Award-winning journalist Taylor Dobbs is joining the news team at Vermont’s independent newsweekly, Seven Days. Since September 2013, he’s been a digital reporter at Vermont Public Radio, where he has distinguished himself online and on-air. Dobbs, 27, has won regional Edward R Murrow Awards for his coverage of the opiate crisis, a quadruple homicide and Green Mountain Power’s failure to document expenses. Earlier this month, he won a national Murrow Award for a video illustrating how the Iowa Democratic caucus works — using Legos.

At Seven Days, Dobbs will serve as an investigative reporter and will cover Vermont state government and politics. He’ll start December 6.

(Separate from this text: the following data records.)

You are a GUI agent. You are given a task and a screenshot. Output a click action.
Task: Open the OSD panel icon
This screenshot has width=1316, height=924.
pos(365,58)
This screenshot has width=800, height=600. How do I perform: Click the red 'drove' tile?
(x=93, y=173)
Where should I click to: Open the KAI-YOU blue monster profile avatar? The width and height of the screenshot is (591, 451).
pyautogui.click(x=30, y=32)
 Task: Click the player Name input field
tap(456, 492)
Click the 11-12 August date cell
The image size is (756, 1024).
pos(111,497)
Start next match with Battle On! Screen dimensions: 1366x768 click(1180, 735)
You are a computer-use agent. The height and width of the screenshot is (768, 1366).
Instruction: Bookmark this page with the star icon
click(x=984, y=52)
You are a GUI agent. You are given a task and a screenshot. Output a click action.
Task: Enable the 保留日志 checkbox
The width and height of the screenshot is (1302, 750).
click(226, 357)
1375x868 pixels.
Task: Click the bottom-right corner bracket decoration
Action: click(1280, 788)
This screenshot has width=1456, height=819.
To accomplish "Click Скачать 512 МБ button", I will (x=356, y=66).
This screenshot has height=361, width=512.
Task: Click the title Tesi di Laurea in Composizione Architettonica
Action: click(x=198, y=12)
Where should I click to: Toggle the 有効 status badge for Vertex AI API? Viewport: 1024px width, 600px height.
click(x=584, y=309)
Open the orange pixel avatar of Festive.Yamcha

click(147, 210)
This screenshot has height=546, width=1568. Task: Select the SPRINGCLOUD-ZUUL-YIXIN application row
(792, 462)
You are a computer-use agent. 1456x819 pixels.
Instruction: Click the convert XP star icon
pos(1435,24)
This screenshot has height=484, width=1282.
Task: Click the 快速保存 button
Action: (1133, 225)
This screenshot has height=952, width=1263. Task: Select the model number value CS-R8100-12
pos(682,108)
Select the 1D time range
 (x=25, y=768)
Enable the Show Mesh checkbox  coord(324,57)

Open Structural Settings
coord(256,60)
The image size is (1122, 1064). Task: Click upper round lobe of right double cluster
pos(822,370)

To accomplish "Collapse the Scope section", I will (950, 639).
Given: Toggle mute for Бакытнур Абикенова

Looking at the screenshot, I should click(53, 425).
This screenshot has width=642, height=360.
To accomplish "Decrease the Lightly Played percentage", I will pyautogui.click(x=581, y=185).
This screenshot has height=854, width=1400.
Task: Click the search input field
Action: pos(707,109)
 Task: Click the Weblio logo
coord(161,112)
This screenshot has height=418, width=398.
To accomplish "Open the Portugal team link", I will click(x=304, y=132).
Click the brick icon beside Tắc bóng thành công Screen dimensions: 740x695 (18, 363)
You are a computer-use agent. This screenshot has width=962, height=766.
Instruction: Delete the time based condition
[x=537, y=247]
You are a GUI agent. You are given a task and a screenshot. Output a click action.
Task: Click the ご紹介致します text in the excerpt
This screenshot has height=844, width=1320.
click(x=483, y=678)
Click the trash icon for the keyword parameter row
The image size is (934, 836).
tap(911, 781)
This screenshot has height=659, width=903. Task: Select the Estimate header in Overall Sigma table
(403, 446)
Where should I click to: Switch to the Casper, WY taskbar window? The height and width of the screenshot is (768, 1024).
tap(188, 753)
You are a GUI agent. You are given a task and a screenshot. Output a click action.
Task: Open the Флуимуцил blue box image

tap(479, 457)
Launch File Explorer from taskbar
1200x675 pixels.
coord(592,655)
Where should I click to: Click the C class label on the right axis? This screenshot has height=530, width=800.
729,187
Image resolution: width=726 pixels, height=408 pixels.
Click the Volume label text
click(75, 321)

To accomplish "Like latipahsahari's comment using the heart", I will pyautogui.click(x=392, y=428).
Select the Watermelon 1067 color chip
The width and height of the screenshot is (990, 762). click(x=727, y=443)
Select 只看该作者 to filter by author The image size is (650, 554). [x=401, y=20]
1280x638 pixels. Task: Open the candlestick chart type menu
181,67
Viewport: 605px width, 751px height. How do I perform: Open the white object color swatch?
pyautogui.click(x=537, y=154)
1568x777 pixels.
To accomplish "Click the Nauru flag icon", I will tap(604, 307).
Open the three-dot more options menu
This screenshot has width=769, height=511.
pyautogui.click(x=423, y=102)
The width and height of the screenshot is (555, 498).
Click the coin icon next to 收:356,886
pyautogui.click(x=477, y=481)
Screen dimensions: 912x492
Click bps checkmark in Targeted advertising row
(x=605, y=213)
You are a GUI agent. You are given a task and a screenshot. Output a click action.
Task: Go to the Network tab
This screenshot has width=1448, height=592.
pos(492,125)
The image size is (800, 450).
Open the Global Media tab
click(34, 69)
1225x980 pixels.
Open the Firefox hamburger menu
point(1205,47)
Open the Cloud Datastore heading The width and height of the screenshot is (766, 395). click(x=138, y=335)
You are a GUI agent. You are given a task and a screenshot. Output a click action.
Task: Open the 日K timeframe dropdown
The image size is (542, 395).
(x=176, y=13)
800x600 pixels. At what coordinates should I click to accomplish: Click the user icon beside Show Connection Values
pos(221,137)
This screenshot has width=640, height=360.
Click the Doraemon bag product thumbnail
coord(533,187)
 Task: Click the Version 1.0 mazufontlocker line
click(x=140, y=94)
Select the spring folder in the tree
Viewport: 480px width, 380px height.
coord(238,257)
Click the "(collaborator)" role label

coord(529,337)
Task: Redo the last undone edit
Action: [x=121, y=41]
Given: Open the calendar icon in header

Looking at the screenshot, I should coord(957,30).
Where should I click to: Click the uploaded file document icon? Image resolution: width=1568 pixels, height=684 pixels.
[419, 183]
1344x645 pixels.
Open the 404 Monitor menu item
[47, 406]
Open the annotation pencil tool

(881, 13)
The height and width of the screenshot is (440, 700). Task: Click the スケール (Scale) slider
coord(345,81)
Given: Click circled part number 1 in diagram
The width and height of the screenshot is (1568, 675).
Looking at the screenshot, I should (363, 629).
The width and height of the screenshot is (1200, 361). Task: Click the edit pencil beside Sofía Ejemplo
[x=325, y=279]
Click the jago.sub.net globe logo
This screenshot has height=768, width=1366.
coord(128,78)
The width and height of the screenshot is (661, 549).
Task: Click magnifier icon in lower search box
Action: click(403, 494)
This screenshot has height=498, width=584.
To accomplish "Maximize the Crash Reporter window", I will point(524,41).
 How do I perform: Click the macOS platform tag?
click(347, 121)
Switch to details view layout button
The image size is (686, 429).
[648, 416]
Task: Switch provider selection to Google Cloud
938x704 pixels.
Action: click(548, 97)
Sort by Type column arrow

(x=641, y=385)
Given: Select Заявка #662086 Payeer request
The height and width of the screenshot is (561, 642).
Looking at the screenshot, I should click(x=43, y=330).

Prior to joining VPR, Dobbs wrote several freelance pieces for Seven Days and interned for VTDigger.org. He earned a bachelor’s in journalism from Northeastern University in 2013. Shortly before graduating, Dobbs got some very real-world reporting experience: In the immediate aftermath of the Boston Marathon bombings, he joined the manhunt for the men responsible and covered it all on Twitter. His on-the-scene reporting and photography were picked up by news outlets around the world.

“Taylor’s not going to sit around in a newsroom,” said Seven Days publisher and coeditor Paula Routly. “He’s eager, ambitious, inventive and plugged in.”

Dobbs grew up in Montpelier — less than a mile from the Statehouse.

About Seven Days:

Da Capo Publishing Inc, dba Seven Days, was founded by Pamela Polston and Paula Routly in 1995, and is now owned by Polston and Routly, as well as associate publishers Don Eggert, Cathy Resmer and Colby Roberts. In addition to its seven free publications, the Burlington-based company also produces several annual events, the Stuck in Vermont video series and hosts a ticketing website, job board and dating service. Its editorial staff has received numerous journalism awards from entities including the Association of Alternative Newsmedia, the Parenting Media Association, the Vermont Press Association and the New England Newspaper and Press Association, which in 2017 named Seven Days the best large-circulation newsweekly in the region.

Seven Days has been named Business of the Year by both the Lake Champlain Regional Chamber of Commerce and the Burlington Business Association. In 2013, Editor & Publisher selected Seven Days for inclusion in its annual feature, “10 Newspapers That Do It Right.” In 2015, Polston and Routly were inducted into the New England Newspaper Hall of Fame. The same honor was bestowed on Seven Days’ consulting editor, Candace Page, in 2017.